While the static display lacked any form of US military presence — due to the Pentagon’s decision that US aircraft would attend only a limited number of overseas airshows — the organisers still managed to attract some fascinating alternatives.
Those interested in modern military aviation were probably aware that the Turkish Air Force F-4E Phantoms were among the rarest visitors. The two shark-mouthed examples on display were from the 172 Filo at Erhac and it was good to see the Turkish aircrews getting into the spirit of the event by having their photographs taken with members of the public.
Further down the line was a German Air Force F-4F Phantom from Jadgerschwader 71 (JG-71) based at Wittmundhafen. So the Phantom buffs would have been pleased, particularly with the presence of a former RAF Phantom FGR.2 serialled XV497/’D’, preserved outside the buildings of 23 Sqn, which once operated the type.

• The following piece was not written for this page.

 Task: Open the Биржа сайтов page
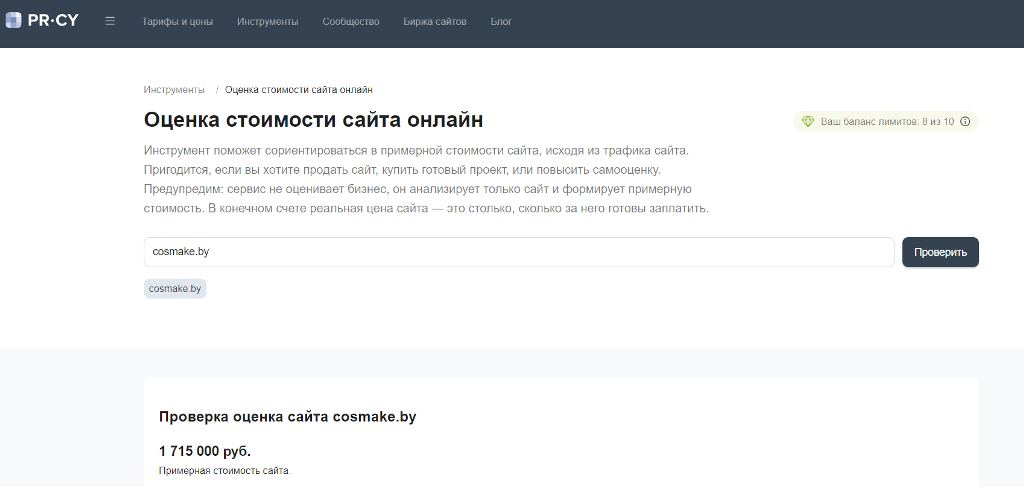[434, 21]
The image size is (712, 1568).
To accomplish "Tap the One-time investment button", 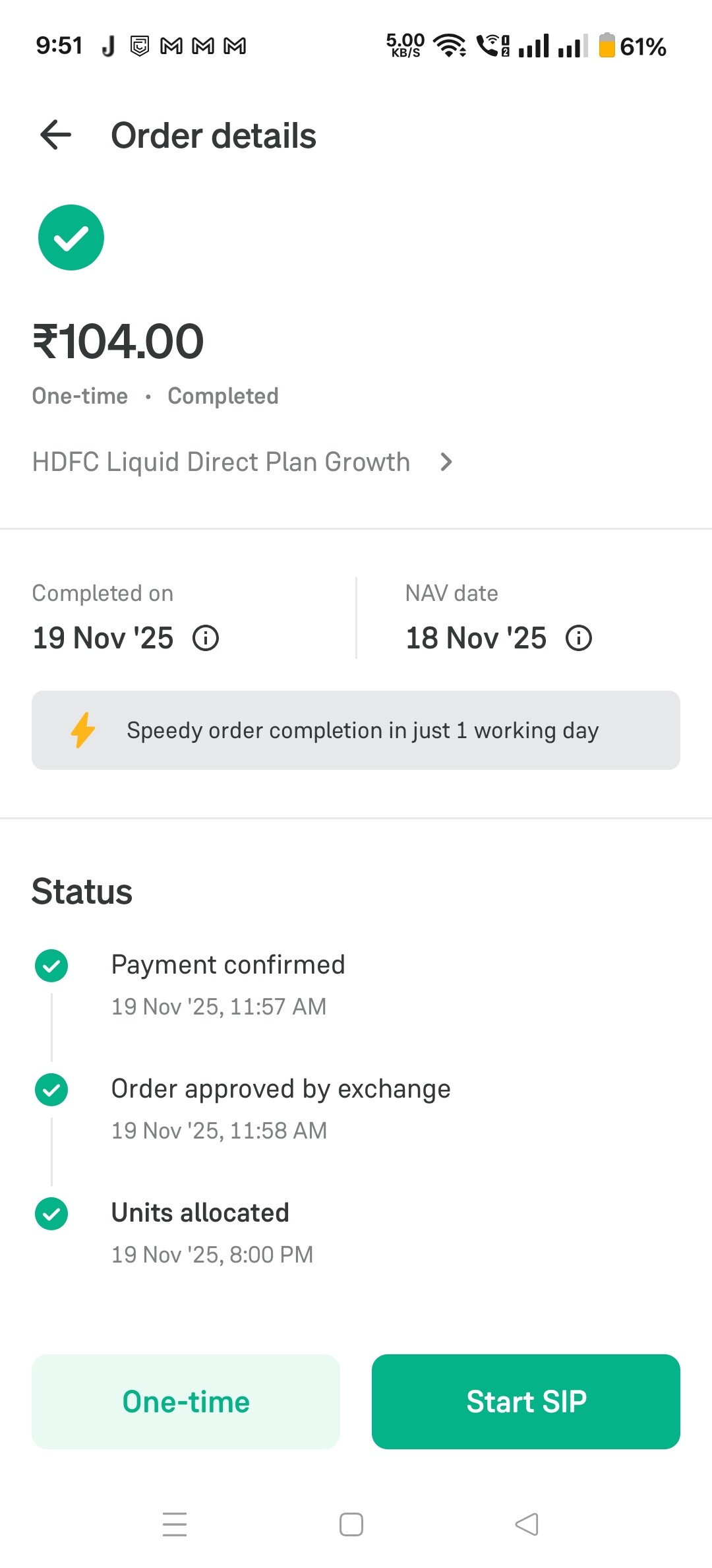I will coord(186,1402).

There were a number of unusual sights in the static line-up, with a Latvian Air Force LET 410 and a Polish Navy Aviation M28 Bryza-IR among them. Both aircraft won prizes — the Bryza taking the Best Presented Static Display award and the LET being named as runner-up.

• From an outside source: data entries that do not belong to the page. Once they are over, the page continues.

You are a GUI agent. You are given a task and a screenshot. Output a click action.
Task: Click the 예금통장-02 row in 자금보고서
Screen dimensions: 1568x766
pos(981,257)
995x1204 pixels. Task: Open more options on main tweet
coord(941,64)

I was pretty impressed by the versatility of the Chinook during Sunday morning’s flying display and admired the pilot’s skill at flying the helicopter through an excellent routine, despite rather windy conditions. While all this was going on, some guy sitting on the Chinook’s ramp, who I presumed was the loadmaster, waved manically to all those below.
It was with some delight that I learnt the aircrew from the Chinook Operational Conversion Unit (OCU) had won the Airshow Organisers’ Award For Best Presented Flying Display. Gaining the runner-up spot was a Royal New Zealand Air Force P-3K Orion, with a worthy display. The Orion had been deployed from its home base at Whenuapai to RAF Kinloss in Scotland for a Joint Maritime Course (JMC) and had decided to head south for the show.
Other notable performances in the flying display came from the Typhoon, Austrian Saab 1050E and the Tornado GR.4 from 15 Sqn.
I suspect most of the general public had come to see the Red Arrows, which are celebrating their 40th display season. To mark this anniversary, they arrived at RAF Waddington on both days, with a Gnat T.1 in formation. The Gnat was the team’s mount when the Red Arrows started their first display season and continued until 1979 when the Hawk T.1 took over. On the Sunday, the ten aircraft appeared over the base as the sun re-emerged from behind the clouds just minutes after torrential downpour, which provided a spectacular backdrop. The Gnat broke off and gave a five-minute display, then the Red Arrows did their slick party piece. They were the third of three international aerobatic teams at the show, as the Italian Air Force Frecce Tricolori and Spanish Patrulla Aguila had also given fine performances earlier in the day.
The entrance fee was £15 for an adult (or £12 in advance) and £5 for a child (aged 5-16), which in my view was a fair price when you look at it against other comparable events. Next year’s event is scheduled to take place on July 2-3. Let’s hope the weather improves by then!